_Extracted text_:
━━━━━━━━━━━━━━━━

Raptor64

Home  Cores

Description

Raptor64 is a 64-bit multi-context RISC cpu that supports hyper-threading. There are 16 register sets that the processor automatically switches between at high speed. The processor is fully pipelined with a six-stage pipeline. Stages: IF/RF/EX/M1/M2/WB. Communication with memory is via a 64 bit WISHBONE bus. The processor has a 16kB instruction cache and 32kB data cache. The processor uses 32 bit instructions.

I've created two versions of the processor a non-hyper-threaded version (sc) in addition to the hyper-threaded multi-context(mc) one.

 

Features

- 32 entry 64 bit general register file
- 32 bit opcodes (4 per 128 bits)
- SQRT,Multiply/Divide/bit field/ + all the regulars
- conditional move, exec,
- explicit I/O instructions ( also useful for uncached access)
- immediate constants may be built using SETLO,SETMID,SETHI instructions
- two address modes, displacement (d15[ra]) and scaled indexed (d2[ra+rb*scale])
- 16 segmentation registers
- SimpleMMU - 32 tasks supported with mapping of 128MB space into 256kB pages
- 64 single bit semaphores
- 16kiB instruction cache, 32kiB data cache
- single cycle execution of most instructions (loads stall the pipeline)
- branch prediction with a 256 entry branch history table
- return address stack prediction
- internal Harvard architecture
- communicates externally using a 64-bit WISHBONE bus

 

Software

In the works is currently a high level language compiler for a language similar to 'C'. Several additional keywords have been added (eg. interrupt). Well I finally fed the output of the compiler through the assembler. A couple of bug fixes later the sieve is able to run from SD Card.
There is also an assembler (also a work in progress).
Tiny Basic is available in the boot rom. Works with a few bugs yet.

 

Status

Currently the processor is running code in an FPGA. The bootrom is slowly expanding. Numerous software and processor fixes have taken place. Still a long way to go. The processor is being revamped to use a 32 bit ISA, it was originally a 42 bit ISA.

The core is running on an Atlys board, and now able to load a boot program from an SD Card. Hopefully that will speed the software development up. Prior, the only software was updated by updating a Verilog source file, requiring the entire system to be rebuilt for a software update.

━━━━━━━━━━━━━━━━

_What this exercise asks_:
a) In the Raptor64 text, rename "WISHBONE" to "Avalon" and write out the passage starting with "Home  Cores" and going on through "hyper-threaded multi-context(mc) one.".
b) List every pipeline stage named in the Raptor64 text.

_Supplied data_:
━━━━━━━━━━━━━━━━

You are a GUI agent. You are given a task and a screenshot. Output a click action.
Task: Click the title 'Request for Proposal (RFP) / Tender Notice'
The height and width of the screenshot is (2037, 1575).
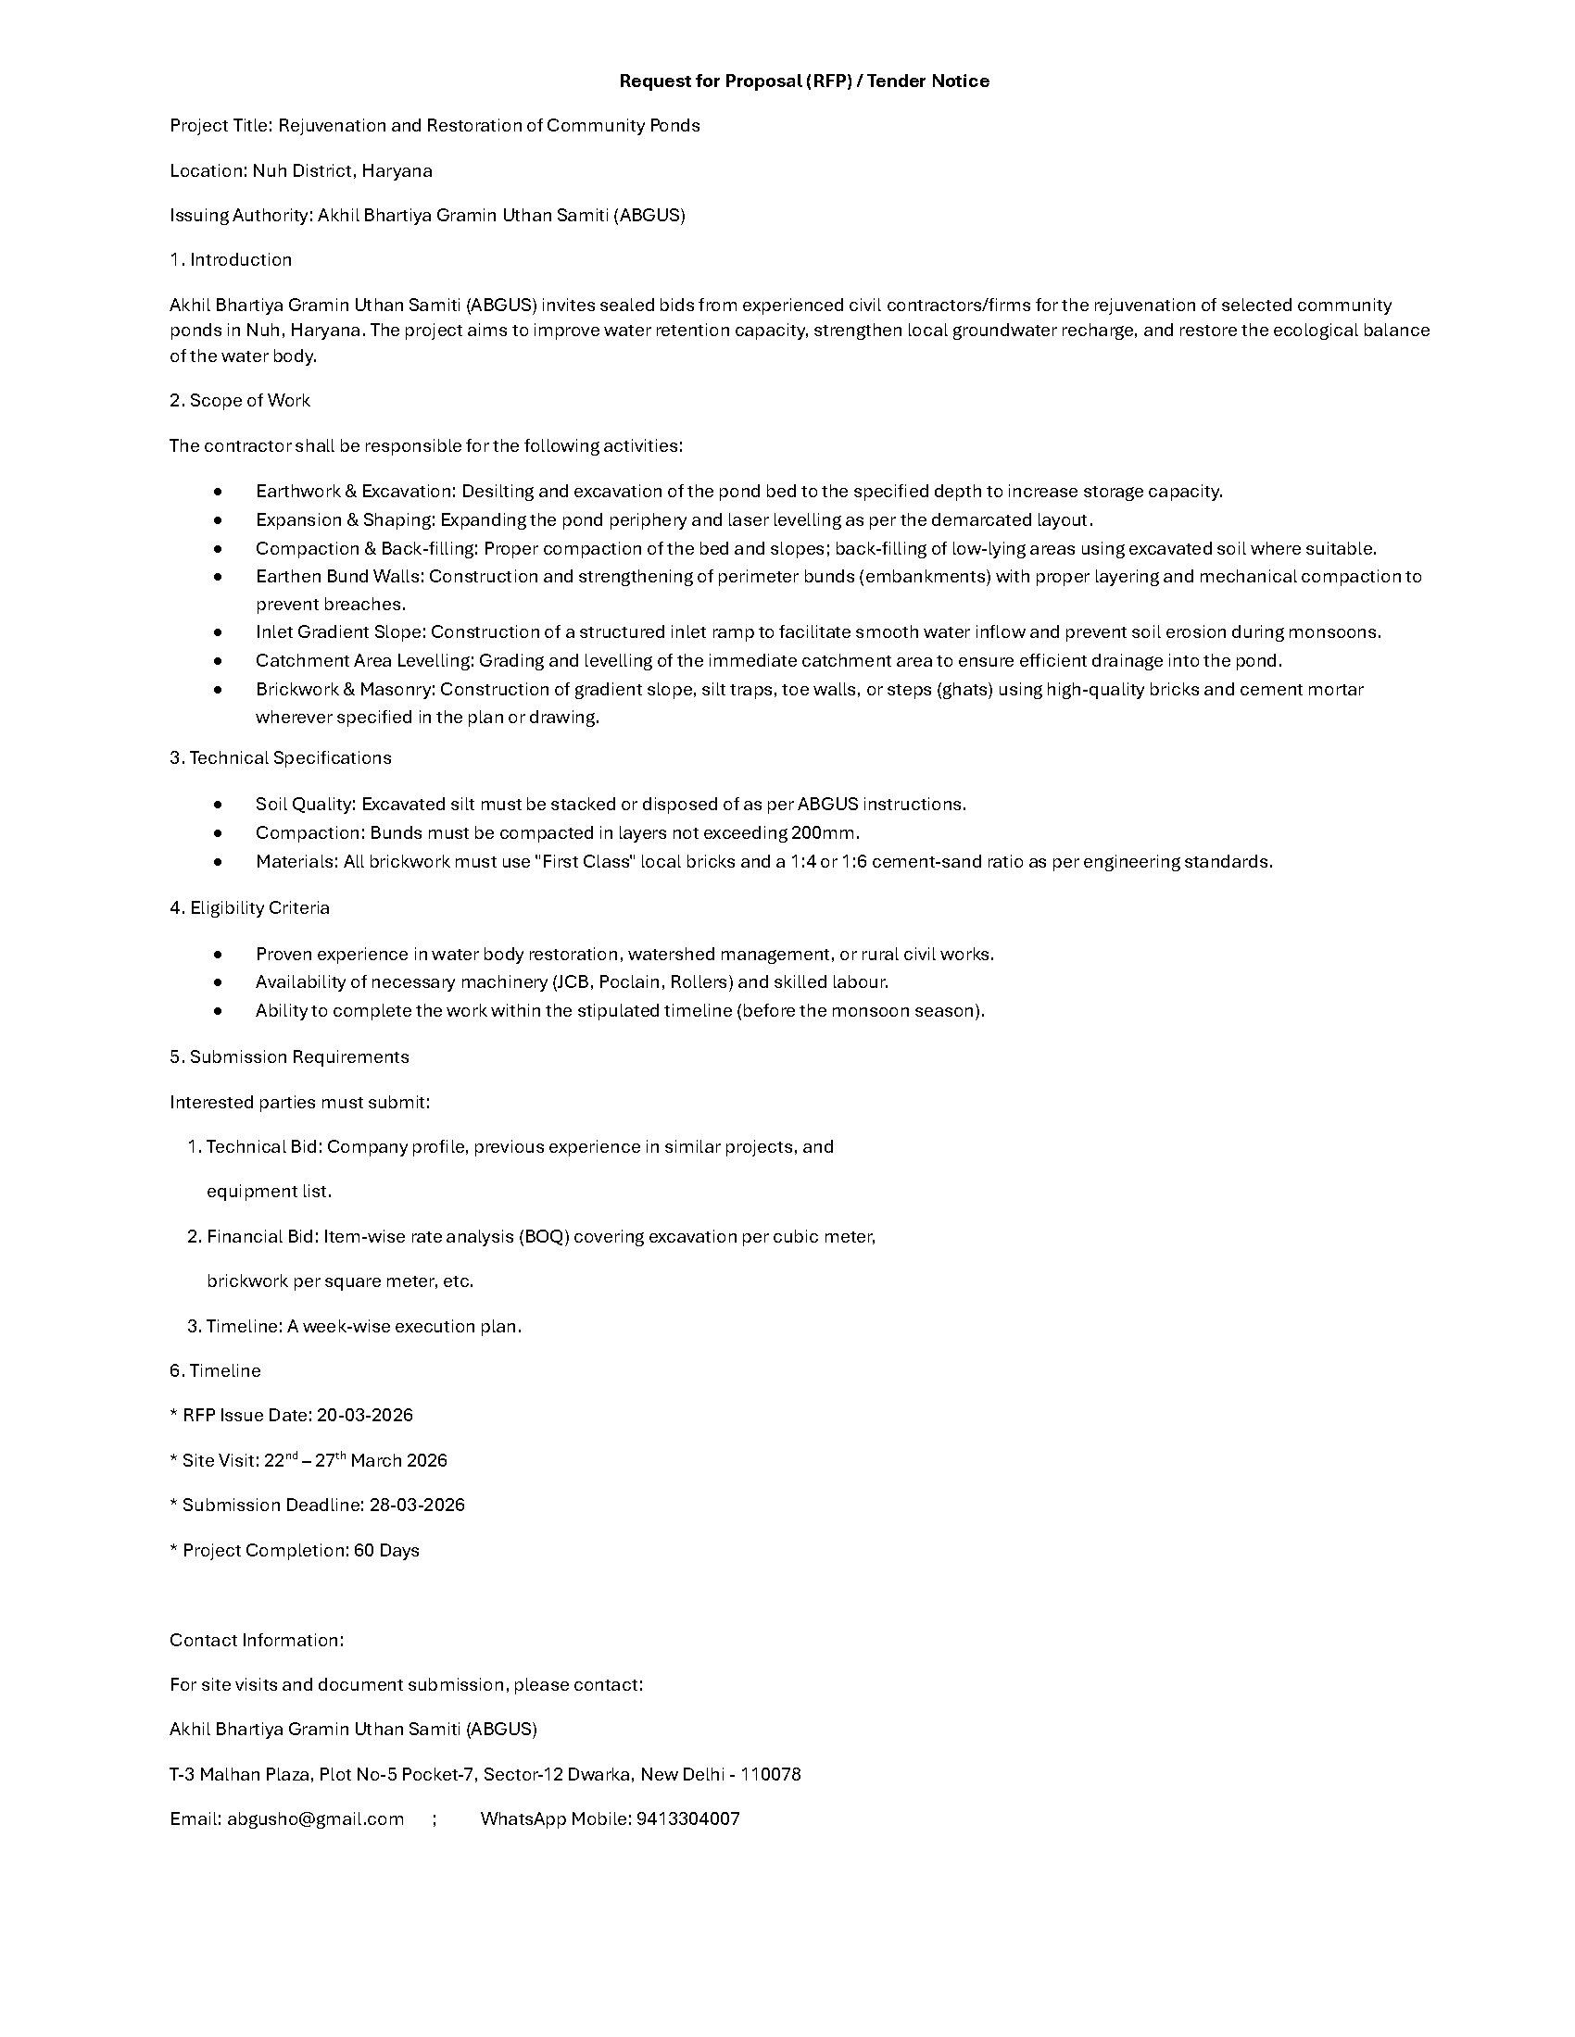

━━━━━━━━━━━━━━━━

_The results_:
a)
Home  Cores

Description

Raptor64 is a 64-bit multi-context RISC cpu that supports hyper-threading. There are 16 register sets that the processor automatically switches between at high speed. The processor is fully pipelined with a six-stage pipeline. Stages: IF/RF/EX/M1/M2/WB. Communication with memory is via a 64 bit Avalon bus. The processor has a 16kB instruction cache and 32kB data cache. The processor uses 32 bit instructions.

I've created two versions of the processor a non-hyper-threaded version (sc) in addition to the hyper-threaded multi-context(mc) one.

b) IF, RF, EX, M1, M2, WB